If the paragraph you’ve just read persuades you to unsubscribe, your next thought may be: “But it’s so time-consuming!” Should you use tools like unroll.me or Gmail’s “unsubscribe” feature? I wouldn’t. “Free” unsubscription services derive data from your use of them, and use this data for commercial purposes or worse (see “How we use data” at unroll.me or read about a related scandal). (I haven’t researched whether or how Google uses data from use of its automatic unsubscribe feature, but it’s a safe bet that these data are stored somewhere.)

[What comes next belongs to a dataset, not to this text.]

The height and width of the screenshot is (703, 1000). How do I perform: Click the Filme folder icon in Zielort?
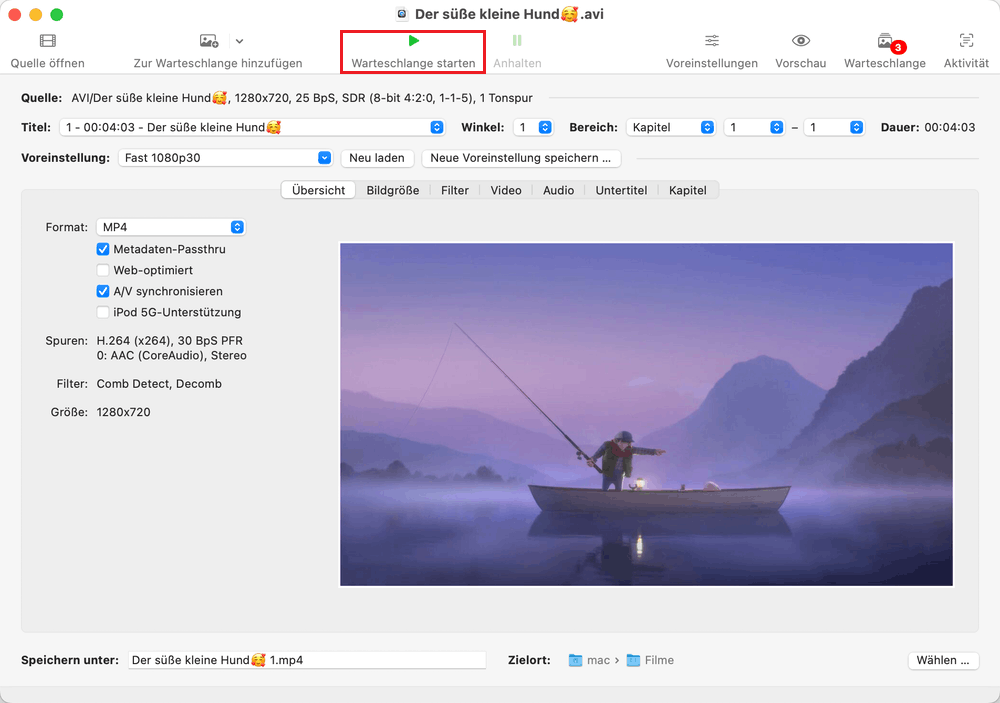click(x=633, y=660)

There are two simple, time-saving ways to manage unwanted email that do not result in extra data creep:
For everyone: Instead of deleting each unwanted email, get in the habit of taking the extra few seconds to open it, scroll to the bottom, and click the “Unsubscribe” link.
For Gmail users: Use Amit Agarwal’s amazing Google Script to partially automate the process of unsubscribing. Amit’s post describes how to use the script. It takes a few minutes to set up, but soon you’ll be able to unsubscribe without sending extra data to Google and without actually having to open the emails.